Introducing this work | :: The 4th Era :: | Scoop.it

For the purposes of this Scoop.it site, the history of human interaction with information may be divided into 4 eras. The first (spoken) era ended with the invention of writing around 3000-4000 BC. The second era ended with the invention of the printing press in 1440. The third era ended, and the fourth began, with the invention of the Internet (depending how one defines its operational beginning) somewhere between 1969 and 1982. We now exist early, but decidedly, in the fourth era.

 

All readers may not agree with this interpretation of history, especially with the division and numbering of the eras. That is not the main point here. Rather, it is that humankind is presently existing in an era distinctly different from the one that preceded it -- that in fact, this new era is accompanied with, and characterized by, a new - and quite different - information landscape.
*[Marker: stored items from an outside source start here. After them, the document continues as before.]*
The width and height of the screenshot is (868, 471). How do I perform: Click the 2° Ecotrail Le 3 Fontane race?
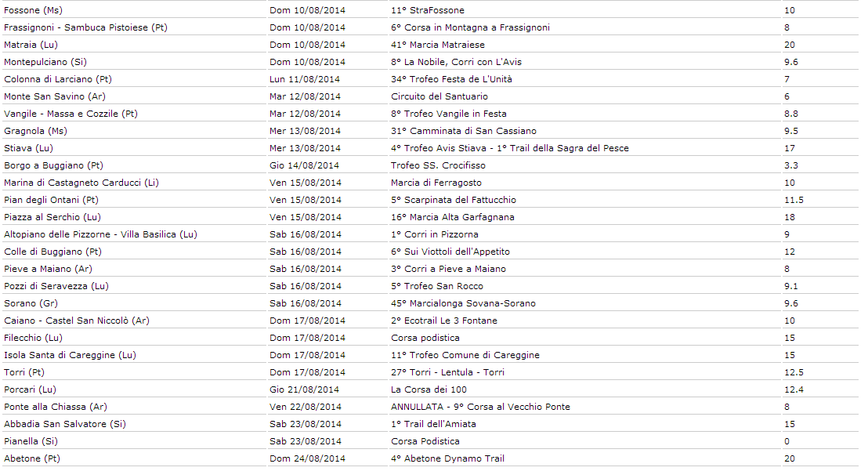coord(444,321)
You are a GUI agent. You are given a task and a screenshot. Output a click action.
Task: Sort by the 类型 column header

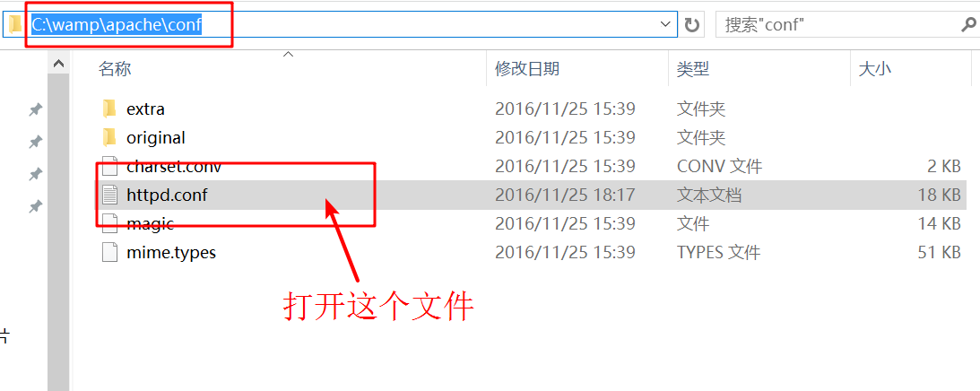[x=693, y=69]
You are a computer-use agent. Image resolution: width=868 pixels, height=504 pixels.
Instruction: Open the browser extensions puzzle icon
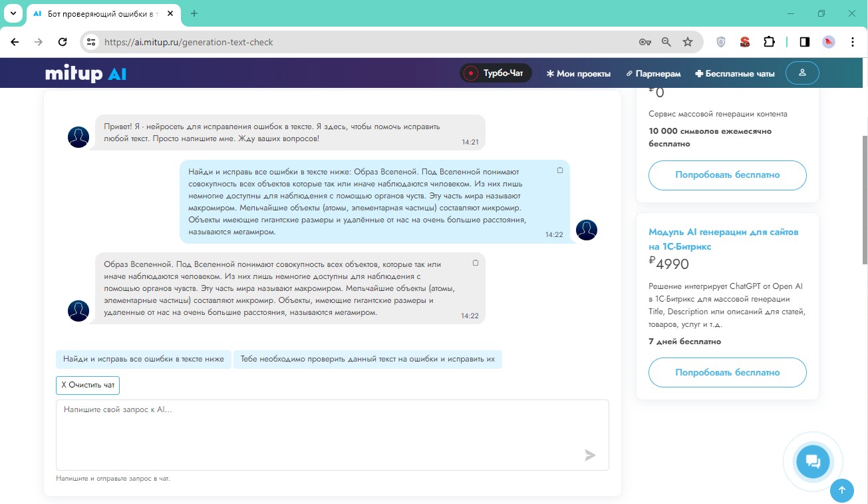tap(769, 42)
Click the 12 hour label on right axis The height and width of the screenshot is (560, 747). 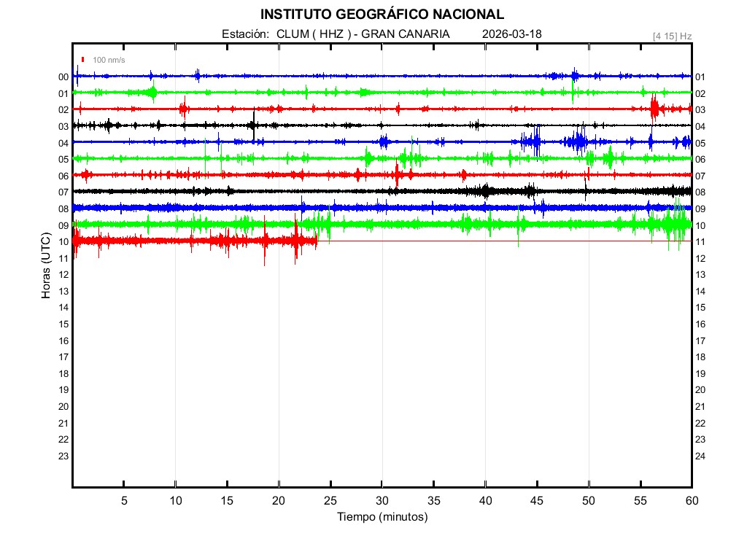pyautogui.click(x=700, y=258)
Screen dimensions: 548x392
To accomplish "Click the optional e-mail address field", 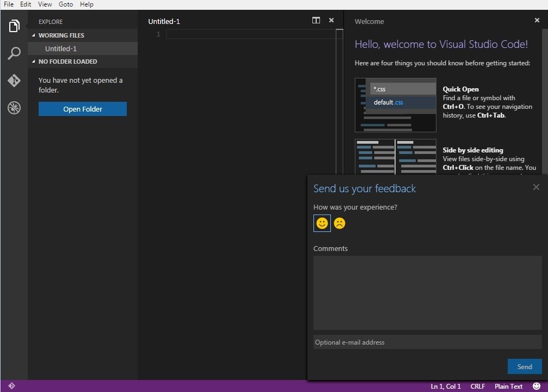I will click(427, 342).
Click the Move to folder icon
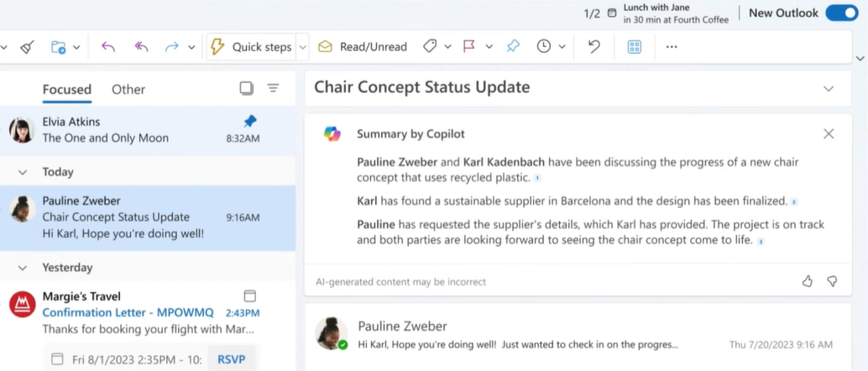 [58, 47]
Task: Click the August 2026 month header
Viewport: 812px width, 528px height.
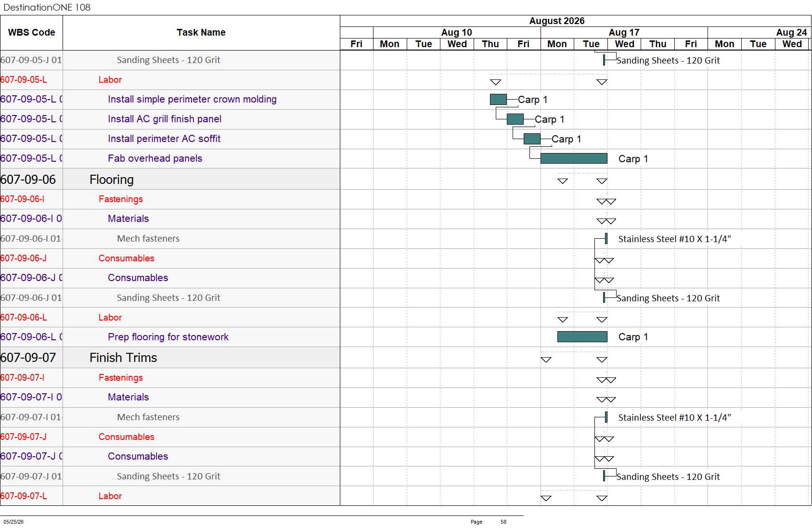Action: click(x=557, y=21)
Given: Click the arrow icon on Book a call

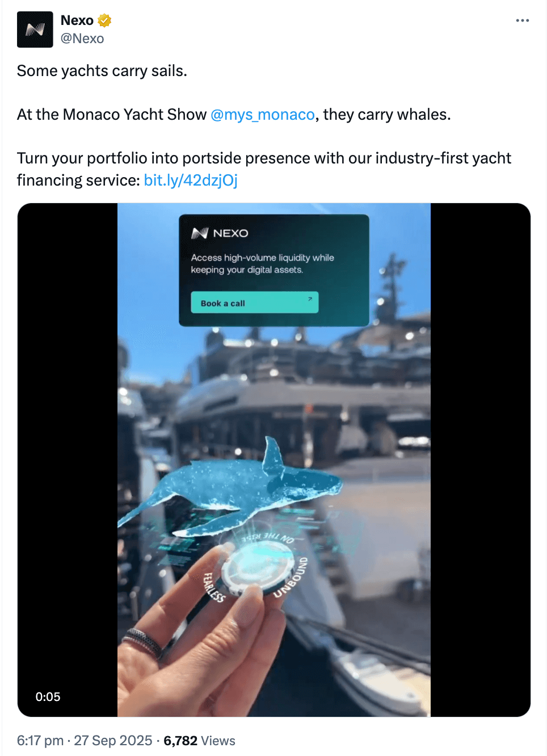Looking at the screenshot, I should 310,299.
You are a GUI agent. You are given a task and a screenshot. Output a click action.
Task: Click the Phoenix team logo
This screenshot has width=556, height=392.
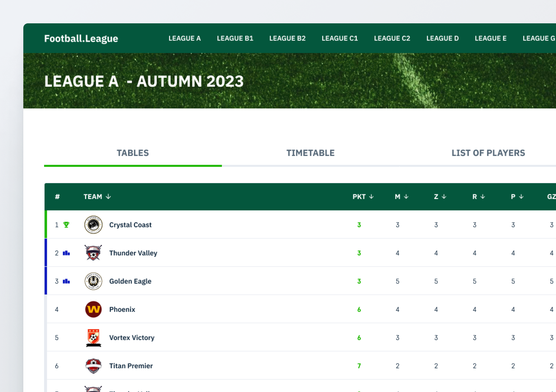93,309
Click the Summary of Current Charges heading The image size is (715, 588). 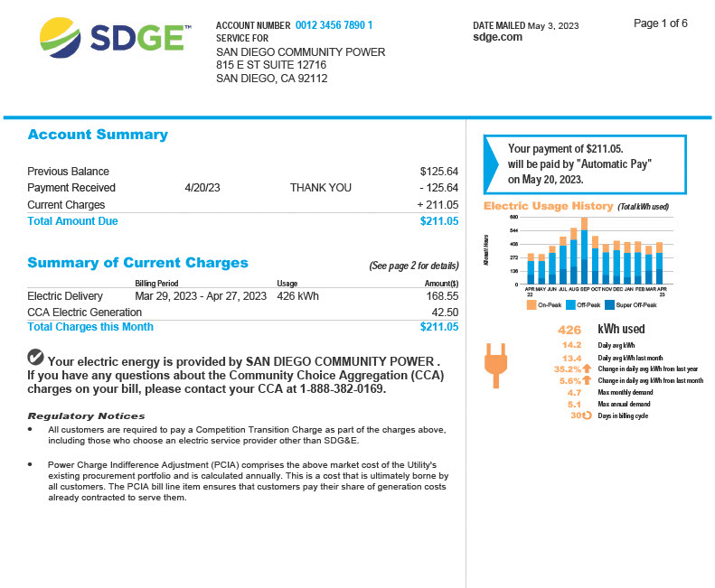pos(137,263)
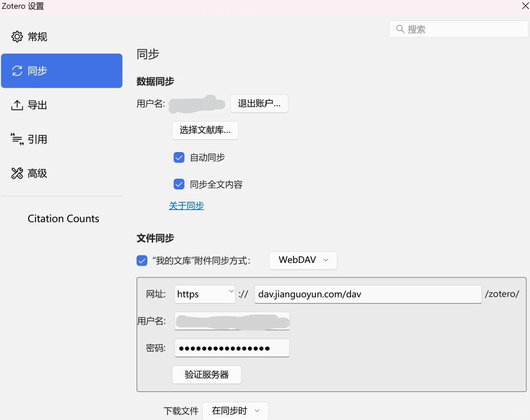Click the 退出账户 button
Screen dimensions: 530x420
pos(259,103)
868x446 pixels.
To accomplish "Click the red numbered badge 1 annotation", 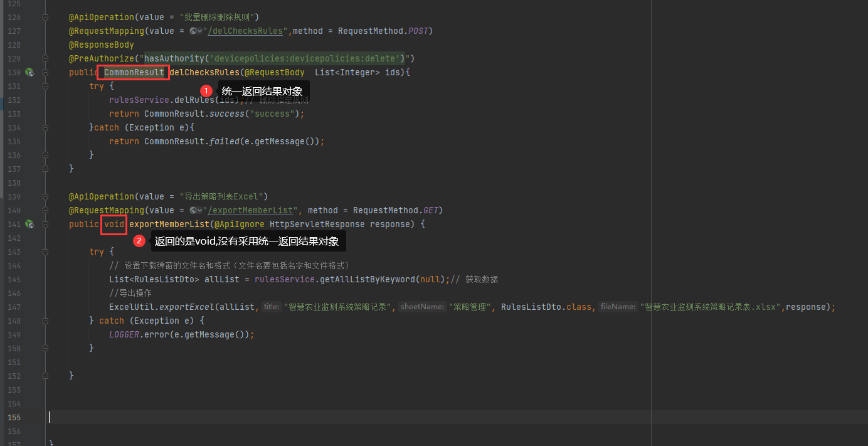I will [206, 90].
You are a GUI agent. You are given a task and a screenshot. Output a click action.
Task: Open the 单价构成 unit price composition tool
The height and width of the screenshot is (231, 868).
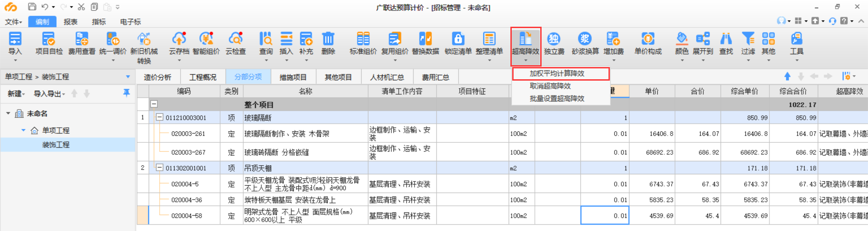click(648, 39)
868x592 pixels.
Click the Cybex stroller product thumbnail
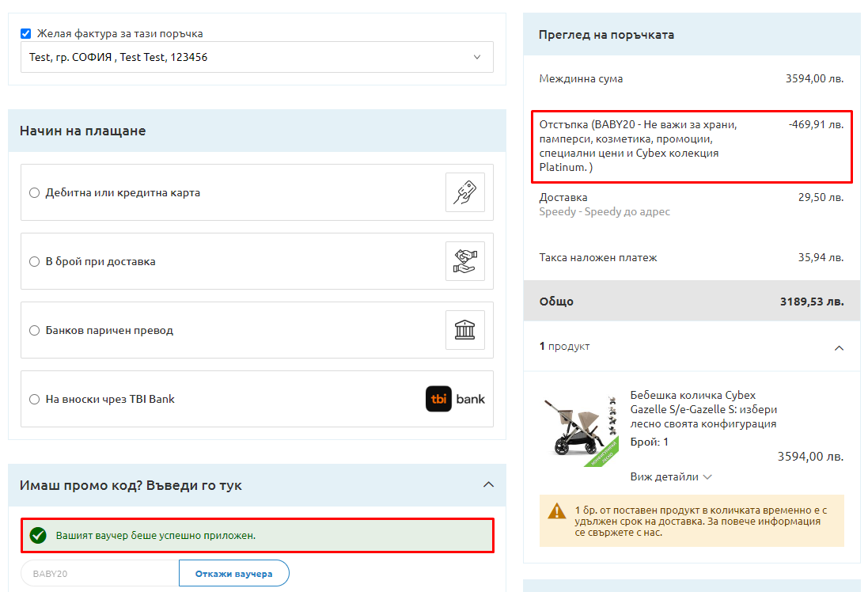[579, 427]
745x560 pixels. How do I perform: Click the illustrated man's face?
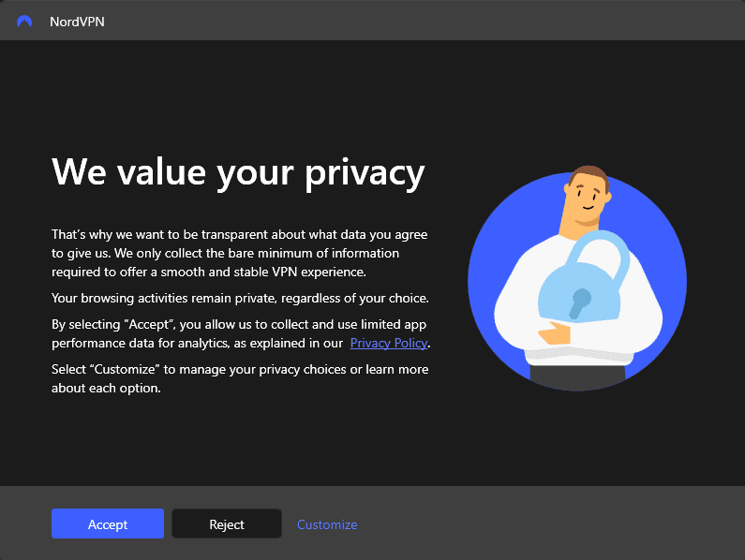(x=588, y=198)
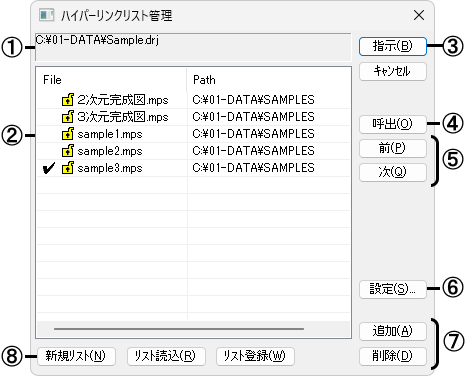The image size is (465, 376).
Task: Save the list with リスト登録(W)
Action: [x=255, y=356]
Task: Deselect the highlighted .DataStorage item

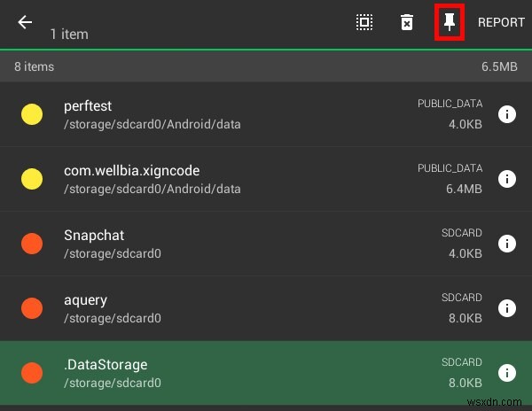Action: [x=222, y=373]
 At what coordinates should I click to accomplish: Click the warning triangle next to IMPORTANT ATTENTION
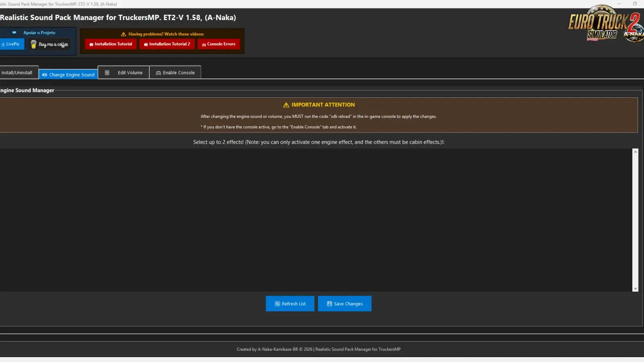click(286, 105)
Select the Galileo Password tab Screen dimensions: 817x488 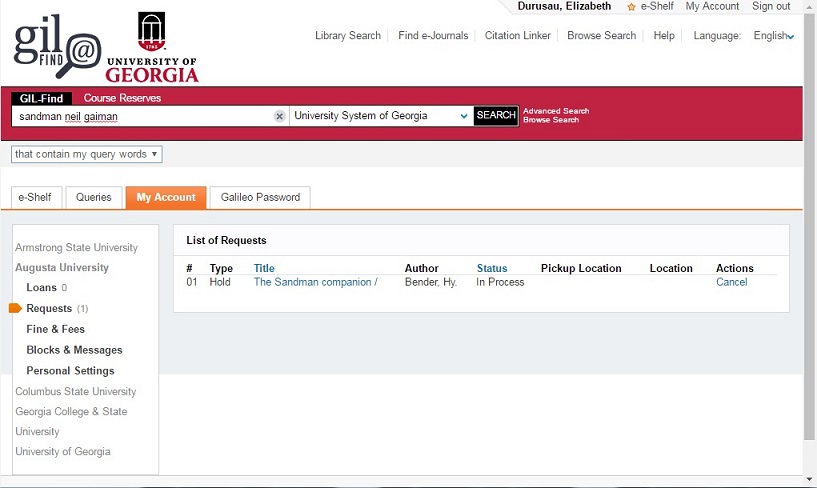tap(260, 197)
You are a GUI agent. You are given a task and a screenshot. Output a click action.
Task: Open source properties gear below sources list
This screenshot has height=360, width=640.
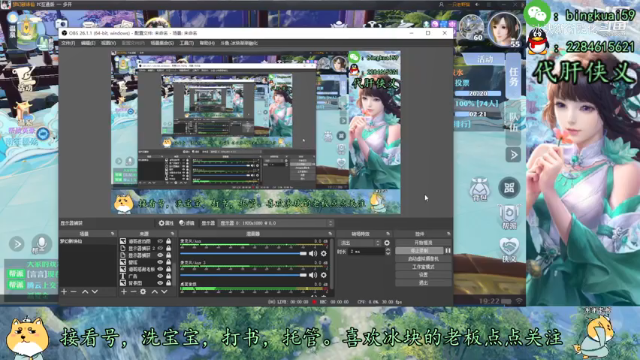(x=143, y=292)
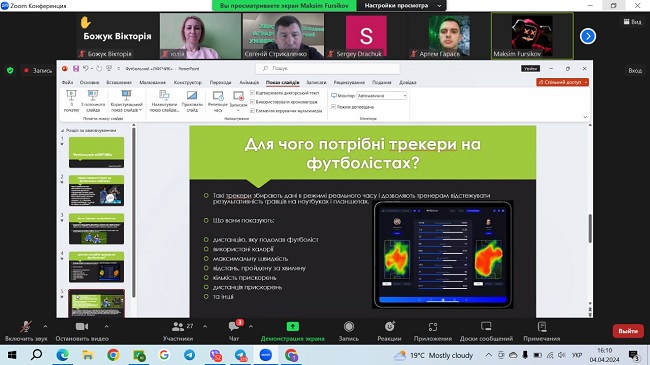Show more participant videos with blue arrow
Screen dimensions: 650x365
(587, 36)
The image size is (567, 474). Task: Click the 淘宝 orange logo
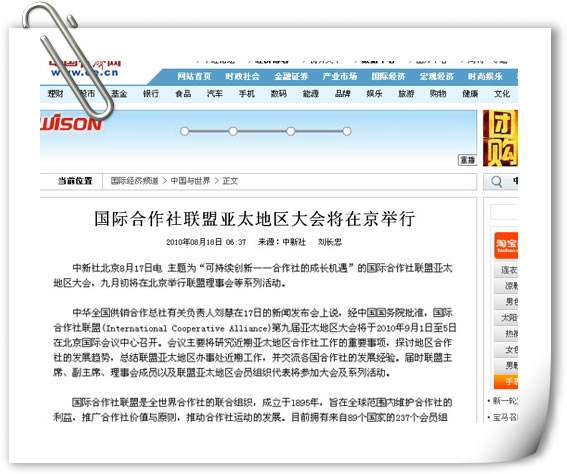point(506,245)
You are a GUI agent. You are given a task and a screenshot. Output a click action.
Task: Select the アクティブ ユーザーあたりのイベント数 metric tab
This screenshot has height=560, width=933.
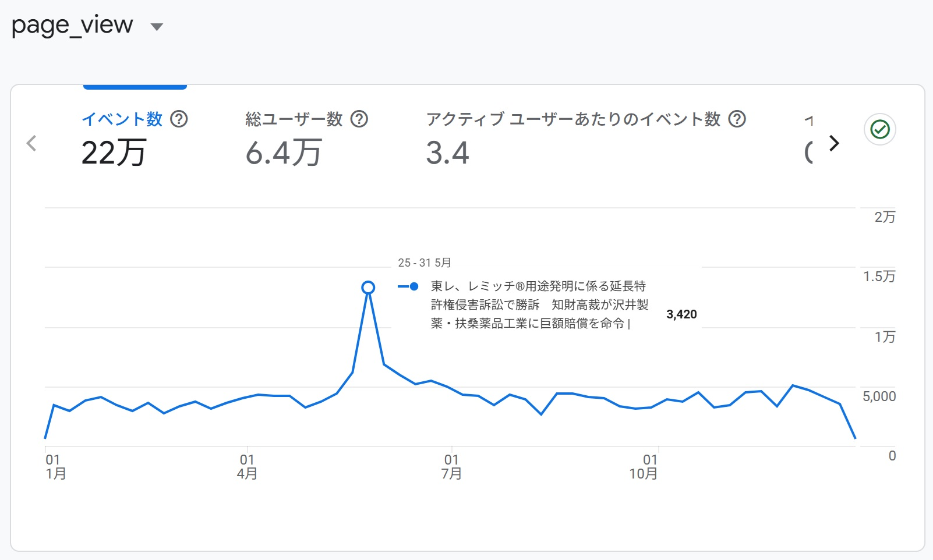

This new Internet information landscape will challenge, disrupt, and overpower the print-oriented one that came before it. It will not completely obliterate that which preceded it, but it will render it to a subsidiary, rather than primary, level of influence.

 

Just as the printing press altered humanity's relationship with information, thereby resulting in massive restructuring of political, religious, economic, social, educational, cultural, scientific, and other realms of life; so too will the Internet occasion analogous transformations in the corresponding universe of present and future human activity.

 

This site will concern itself primarily with how K-20 education in the US, and the people who comprise its constituencies, may be affected by this transformative movement from one era to the next. All ideas considered here appear, to me at least, to impact the learning enterprise in some way. Accordingly, this work looks at the present and the future through a lens that is predominantly, but far from entirely, a digital one. -JL


Opinions expressed, scooped, or copied in this Scoop.it topic are my choice, and are in no way to be connected with my employer.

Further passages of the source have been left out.